By David Morris, on January 9th, 2012
Is the Super Bowl a socialist enterprise? Yes the question is provocative but not, I believe, inappropriate. After all Indiana, the site of the next Super Bowl, is currently governed by those who insist government should play a minimal role. And socialist is the word they, and their Republican brethren around the country use in this election year to describe those who disagree.
By any measure the Super Bowl is socialist from head to toe.
Start with the venue. Governments paid for over 80 percent of the new $750 million Lucas Oil Stadium in Indianapolis, the Super Bowl venue. The Colts chipped in about 15 percent, an investment they probably recouped in inflated asset value the day the stadium opened. Governments are also covering the estimated $20 million a year in operating deficits.
But this is only the tip of the iceberg. The NFL itself is a government creation.
Back in 1961 Commissioner Pete Rozelle convinced Congress to grant anti-trust immunity to the NFL to allow it to negotiate with broadcast companies as a single entity. Its first contract with CBS proved so lucrative that each team had $332,000 in the bank at the beginning of the season, a sum that exceeded most team payrolls at the time. Flush with cash, team owners might have started a bidding war for players if a truly free market in labor prevailed.
But having eliminated a free market externally in the broadcast marketplace, this new government sanctioned monopoly proceeded to eliminate a free market internally in the labor marketplace. The NFL imposed a rule allowing any team losing a free agent to another team to receive something of equal value from that team. Few teams were willing to risk signing a high profile free agent only to see their own rosters depleted.

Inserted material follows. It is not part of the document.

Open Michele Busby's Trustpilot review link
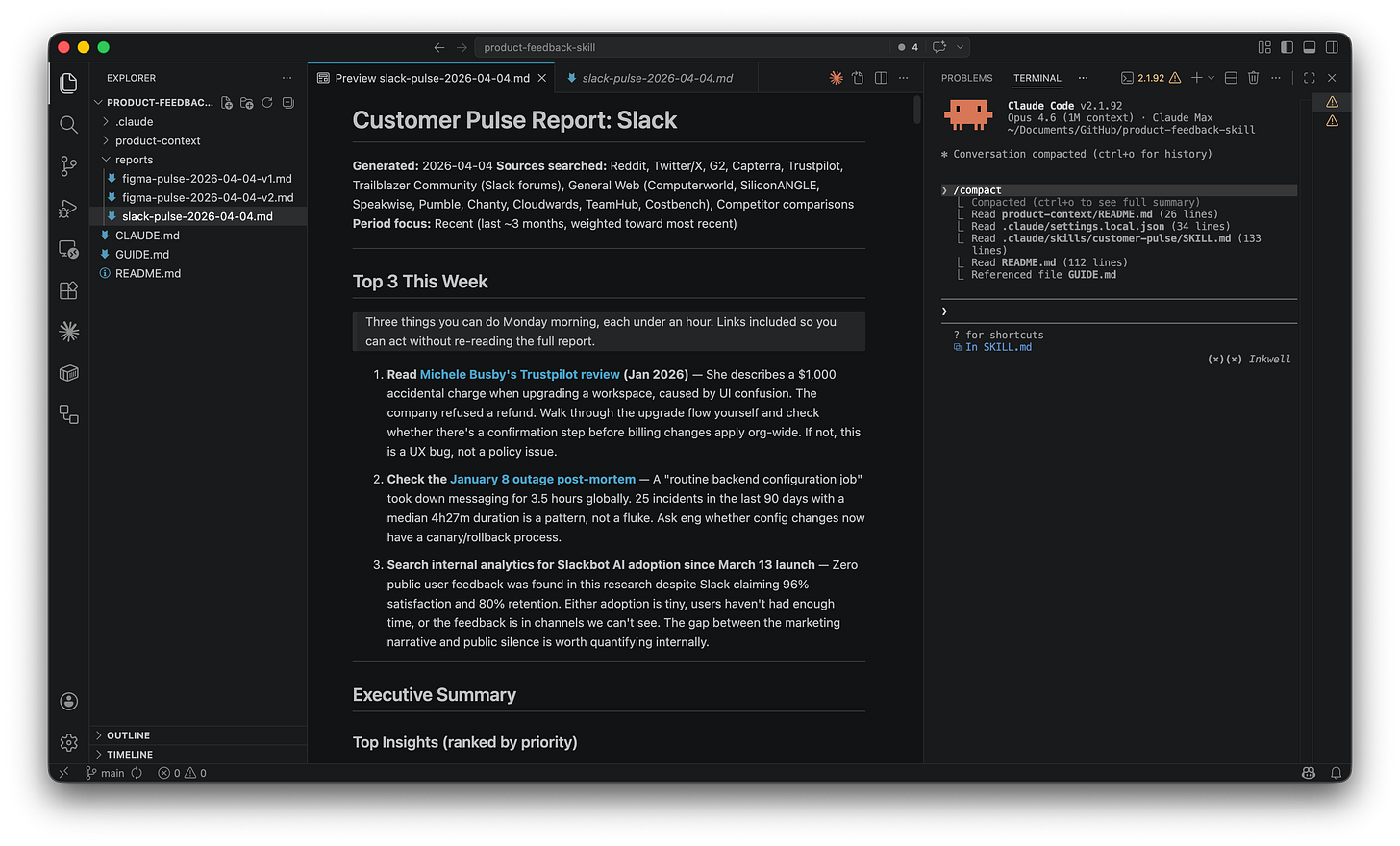Viewport: 1400px width, 846px height. 519,374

Free agency came about only in 1993 after a jury ruled in favor of the players in a restraint of trade lawsuit brought by a group of NFL stars. That verdict and the threat of a class action filed by Reggie White of the Philadelphia Eagles on behalf of all NFL players led the league to the bargaining table. Still the owners refused to allow a completely free market by demanding and receiving a salary cap.
Back in 1961, to gain the support of all the owners, the NFL decided to distribute the revenue equally to all teams. Nothing more socialist than that! But this created a problem. The Green Bay Packers were (and are) a non-profit team whose community ownership structure prevented it from blackmailing cities into giving it huge taxpayer subsidies by threatening to leave. Equal revenue sharing could result in other communities opting for the Green Bay model. The NFL quickly closed that door by amending its constitution. Article V, Section 4, often called the “Green Bay Rule,” declares “charitable organizations and/or corporations not organized for profit and not now a member of the league may not hold membership in the National Football League.”
Some might justify the huge subsidies to football stadiums because of their purported equally huge positive local economic impact. The evidence does not support that argument. Numerous researchers have examined the question and in virtually every case found no statistically significant positive correlation between sport facility construction and economic development. As for the Super Bowl itself, a study of six Super Bowls from 1979 to 1998 by economist Phil Porter found no increase in taxable sales in the host community compared to previous years without the game. Economists Robert Baade and Victor Matheson found that hosting the Super Bowl was associated with an increase in employment in host cities of a paltry 537 jobs.
Not that any of this matters a whit to a true blue football fan. I myself look forward to sitting back and enjoying a hard fought game.
But this is an election year. A year in which the role of government will be vigorously debated. The Super Bowl is a reflection of governments aggressively intervening, not on behalf of the poor or the consumer or the worker but on behalf of the 1/10th of 1%. Eighteen of the 32 NFL teams are owned by billionaires. Perhaps during the interminable commercials we might pause a moment and reflect on the fact that we are watching a truly socialist spectacle.